V. Зато там, в военкомате, мне сильно доставалось «на орехи» по другим причинам, например, из-за моего нежелания вступать в комсомол. «Кто из вас комсомолец — три шага вперёд!» Большая часть шеренги делает три бравых сказанных шага, и слышится другая команда: «Кто из оставшихся идёт в комсомол — два шага вперёд!», остаток строя отшагивает: раз-два, и сзади остается один лишь человек, каковой есть никто иной как я. «Па-а-чему стоишь (дальше — матом)?!» Я объясняю — недорос мол сознанием, осмысливаю, обдумываю, после чего сразу уж и вступлю. Орёт на меня начальник страшным голосом, выкрикивает угрозы и всякие поносные слова; ребята ржут, отчего лейтенантишко тот оказывается окончательно взбешённым, — но я стою, стараясь сохранить внешнее спокойствие, хотя самому страшно до-чёртиков: мало ли что этот бешеный может сделать с каждым из нас — и посадить, и на фронт немедля зафуговать, и мало ли ещё что. Будучи всю жизнь большим патриотом своей многострадальной Родины, я тем не менее не испытывал ни малейшего желания даже формально числиться в комсомольской организации, и, таким образом, единственный в нашем классе остался беспартийным, каковым и пребываю до сегодняшнего вот дня. Возвращаясь к переселяемым Сталиным народам, скажу, что потом, при Хрущёве, я очень удивился, когда калмыкам позволили вернуться обратно, так как был уверен, что все они вымерзли и вымерли в ту свою страшную зиму на чужих и холодных сибирских степных дорогах; выходит, где-то обошлись с ними чуть менее жестоко, чем в тех эшелонах, которые пришли в Исилькуль, и они смогли как народ возродиться.

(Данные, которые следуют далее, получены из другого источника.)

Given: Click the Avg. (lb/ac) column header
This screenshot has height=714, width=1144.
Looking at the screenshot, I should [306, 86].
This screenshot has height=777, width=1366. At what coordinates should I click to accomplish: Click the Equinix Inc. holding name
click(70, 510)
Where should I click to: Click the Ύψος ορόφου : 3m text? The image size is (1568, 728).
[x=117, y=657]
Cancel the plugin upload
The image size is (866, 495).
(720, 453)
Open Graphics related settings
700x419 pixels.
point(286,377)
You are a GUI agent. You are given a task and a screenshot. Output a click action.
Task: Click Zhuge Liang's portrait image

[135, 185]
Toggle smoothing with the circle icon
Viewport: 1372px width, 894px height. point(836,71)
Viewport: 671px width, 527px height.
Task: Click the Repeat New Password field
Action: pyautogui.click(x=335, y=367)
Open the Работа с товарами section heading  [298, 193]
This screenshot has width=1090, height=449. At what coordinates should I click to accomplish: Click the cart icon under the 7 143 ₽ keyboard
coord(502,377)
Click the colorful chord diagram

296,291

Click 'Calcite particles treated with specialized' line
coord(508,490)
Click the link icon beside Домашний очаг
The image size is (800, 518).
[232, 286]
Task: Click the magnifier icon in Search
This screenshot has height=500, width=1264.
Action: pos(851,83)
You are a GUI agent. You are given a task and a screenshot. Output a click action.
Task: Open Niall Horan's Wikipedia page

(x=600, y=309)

VI. Несколько позднее через Исилькуль гнали чеченцев, тоже выселенных Сталиным с их родины, но те почему-то ходили свободно, без охраны, и если на базаре появлялись эти люди в мохнатых чёрных папахах, продавщицы разной снеди дружно закрывали свой товар тряпками и не продавали им ничего, и делали они это так потому, что чеченцы те вели себя не только гордо и даже нахально, а швыряли на прилавок большущие деньги, не беря никакую сдачу, отчего цены быстро лезли вверх, а это возмущало покупателей и местных, и эвакуированных, и на базаре разгорались больше от этого скандалы, вплоть до рукоприкладства, в результате чего все продавщицы вынуждены были объявить тем чеченцам полный бойкот. Этого я не одобрял, ибо уже тогда понимал, что в любом предательстве Гитлеру не может быть повинен весь народ, выселенный Сталиным на холодные сибирские кулички. В Исилькуле чеченцы маячили всего несколько дней, а куда и как их повезли дальше — не имею понятия. Раз пошёл разговор о нациях, скажу, что в нашем классе большинство были русскими, сибирскими украинцами (тогда эти две нации никто нигде не делил); была одна сибирская же татарочка, и ещё был высланный с запада эстонец, славный добродушный парень по имени Отто Томингас, живший в величайшей бедности и нужде; не раз мы всем классом «скидывались» продуктами — кто картошкой, кто свёклой, кто ещё чем (особенно хозяйствовали в этом девочки), и подвозили к нему домой тяжеленно нагруженные ручные санки со снедью, за каковую заботу сказанный Отто нас всех очень благодарил. После, многие десятилетия спустя, я узнал, что он, Отто, уцелел, выбился в люди, выучился, и стал начальником Таллинского торгового порта; мы с ним списались, и он выслал мне копию группового фото нас, десятиклассников, сделанного в 1944 году, ибо все мои фотографии были утрачены в сороковых годах на Урале в пору моей отсидки в тюрьмах и лагерях, о чём я надеюсь в своём месте рассказать тебе подробно.